Number of possible solutions to $X^2 = 1$ in a ring

Question

I am trying to find the number of solutions to the equation $X^2 = 1$ that could exist in any ring $R$. I am unsure how to approach this question but below is what I came up with:

If the ring is without unity, then there are no solutions. If the ring has $1 = 0$ then there is just one solution, namely $0$. If the ring has $1 \neq 0$ then we can write the equation as $X^2 - 1 = 0$ and factorise to $(X-1)(X+1)=0$. Now $R$ could be a domain, or it could have zero divisors. In the former case, we have two solutions ($1$ and $-1$) and in the latter there could possibly be infinitely many zero divisors of $R$ (e.g. if $R$ = $\mathbb{Z}\times\mathbb{Z}$) so there could be infinitely many solutions to this equation.

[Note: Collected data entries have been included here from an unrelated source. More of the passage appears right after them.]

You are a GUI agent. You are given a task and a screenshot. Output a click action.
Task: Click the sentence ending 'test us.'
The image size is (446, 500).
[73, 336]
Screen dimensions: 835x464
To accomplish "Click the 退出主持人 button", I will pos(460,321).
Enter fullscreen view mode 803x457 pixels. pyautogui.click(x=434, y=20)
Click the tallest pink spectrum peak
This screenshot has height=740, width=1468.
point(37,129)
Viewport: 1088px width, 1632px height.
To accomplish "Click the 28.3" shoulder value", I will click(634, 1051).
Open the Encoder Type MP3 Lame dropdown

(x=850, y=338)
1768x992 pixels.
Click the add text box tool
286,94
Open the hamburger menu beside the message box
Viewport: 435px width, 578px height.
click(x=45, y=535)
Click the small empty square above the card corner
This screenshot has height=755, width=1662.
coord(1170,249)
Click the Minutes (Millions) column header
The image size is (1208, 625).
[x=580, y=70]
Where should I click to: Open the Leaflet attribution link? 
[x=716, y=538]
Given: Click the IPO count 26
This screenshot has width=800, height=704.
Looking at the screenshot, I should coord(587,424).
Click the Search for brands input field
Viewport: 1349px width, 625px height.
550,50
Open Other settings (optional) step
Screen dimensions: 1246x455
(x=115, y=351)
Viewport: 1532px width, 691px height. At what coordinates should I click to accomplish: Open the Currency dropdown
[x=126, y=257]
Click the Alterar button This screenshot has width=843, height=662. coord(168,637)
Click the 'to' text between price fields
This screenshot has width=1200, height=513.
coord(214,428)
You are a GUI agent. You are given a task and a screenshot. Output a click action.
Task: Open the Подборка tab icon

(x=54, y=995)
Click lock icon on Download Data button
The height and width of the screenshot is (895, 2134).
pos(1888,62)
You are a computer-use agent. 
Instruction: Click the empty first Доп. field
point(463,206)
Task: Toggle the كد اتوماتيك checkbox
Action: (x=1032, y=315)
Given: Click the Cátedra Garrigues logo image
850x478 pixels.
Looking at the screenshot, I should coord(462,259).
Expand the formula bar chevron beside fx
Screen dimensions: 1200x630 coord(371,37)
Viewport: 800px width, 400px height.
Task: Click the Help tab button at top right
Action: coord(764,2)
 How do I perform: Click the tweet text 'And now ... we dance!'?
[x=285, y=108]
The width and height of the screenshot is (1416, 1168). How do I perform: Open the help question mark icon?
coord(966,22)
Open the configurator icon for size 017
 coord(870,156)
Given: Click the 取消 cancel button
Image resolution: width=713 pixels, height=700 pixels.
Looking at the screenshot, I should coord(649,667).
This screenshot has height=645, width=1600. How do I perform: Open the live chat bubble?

I'm not sure the argument or the answer is correct.

Answer 1

Indeed, if $R$ has no zero divisors, there are at most two solutions: $1$ and $-1$ (possibly the same).

If $R$ has infinitely many zero divisors, this does not necessarily imply that there are infinitely many solutions. E.g. for $R=\mathbb Z^2$, there are only four solutions $(\pm1,\pm1)$.

In general, if $P\in\mathbb Z[X]$ is a polynomial and $n_R$ denotes the number of zeroes of $P$ in $R$, then $n_{R\times S}=n_R\cdot n_S$ for any rings $R$ and $S$.

A dull example of a ring with infinitely many solutions would thus be $\mathbb Z^{\mathbb N}$.